Take notes of conversations you have with insurers and providers, Goencz says. Include the summary of what was said, the date and time of call, and name of the person with whom you spoke.

"I often ask for our phone call to be recorded," she says.

9. Never assume a service is covered by your health insurance

"Just because you go through a well-woman checkup doesn't mean the insurance company is going to pay for every test you have during that visit," Stephenson says.

Federal health care reform rules require new health insurance plans to fully cover many preventive services. Ask your insurer which services qualify for full coverage and under what conditions.

10. Health insurance claim denied? File an appeal

A variety of mishaps and misunderstandings can lead to claim denials.

"Some medical codes are updated yearly, some more often," Goencz says. "If a physician's billing office didn't update the code, it will be denied by the insurance company."

Missing information in a claim, data-entry mistakes and computer errors also can lead to denials from health insurance plans.

"On the insurance side you need to understand the process--most claims are submitted electronically and never touch a human eye.

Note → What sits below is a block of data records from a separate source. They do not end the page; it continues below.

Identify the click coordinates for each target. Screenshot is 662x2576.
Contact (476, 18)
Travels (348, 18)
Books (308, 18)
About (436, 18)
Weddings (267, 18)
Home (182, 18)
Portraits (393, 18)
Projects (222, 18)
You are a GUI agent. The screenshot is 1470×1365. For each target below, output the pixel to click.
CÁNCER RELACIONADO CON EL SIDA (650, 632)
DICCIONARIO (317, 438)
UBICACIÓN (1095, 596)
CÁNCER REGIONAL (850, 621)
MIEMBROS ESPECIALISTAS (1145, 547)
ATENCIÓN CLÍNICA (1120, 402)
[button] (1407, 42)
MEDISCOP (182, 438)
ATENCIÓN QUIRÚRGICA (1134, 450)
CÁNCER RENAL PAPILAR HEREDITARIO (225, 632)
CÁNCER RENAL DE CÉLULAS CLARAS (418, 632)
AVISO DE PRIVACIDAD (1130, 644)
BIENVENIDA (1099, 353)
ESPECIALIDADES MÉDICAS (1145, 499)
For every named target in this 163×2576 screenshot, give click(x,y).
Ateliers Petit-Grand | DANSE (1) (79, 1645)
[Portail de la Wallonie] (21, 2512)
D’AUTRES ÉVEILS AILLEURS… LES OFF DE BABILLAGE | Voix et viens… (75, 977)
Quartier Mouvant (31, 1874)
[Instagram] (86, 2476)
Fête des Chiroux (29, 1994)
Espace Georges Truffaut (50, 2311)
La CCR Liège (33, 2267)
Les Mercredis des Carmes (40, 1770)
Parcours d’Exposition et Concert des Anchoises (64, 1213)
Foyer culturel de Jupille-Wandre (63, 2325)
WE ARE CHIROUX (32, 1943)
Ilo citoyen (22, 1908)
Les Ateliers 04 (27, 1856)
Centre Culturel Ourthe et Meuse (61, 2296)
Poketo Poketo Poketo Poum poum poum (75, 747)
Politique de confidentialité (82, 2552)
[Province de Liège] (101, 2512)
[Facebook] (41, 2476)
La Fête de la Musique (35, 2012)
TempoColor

It runs through the electronic system and whatever comes out is the outcome," Goencz says. "Most people don't know how to appeal, and even when they try they will often end up confused and give up. If that service is covered by the policy they should not give up."

Call the insurance company and ask how to appeal, where to send an appeal letter and what information the letter should contain, Goencz says. Keep in mind many insurers routinely deny the first appeal. Typically, a deeper review occurs on the second level of appeal, she says. Find out why the first appeal was denied and provide documentation that supports your case.

"If the first appeal fails, don't send the same information and expect a different result," Stephenson says.

Given the millions of claims filed each year, it's not surprising that mistakes are made. Paying attention to details and standing up for yourself can help you get the money to which you're entitled.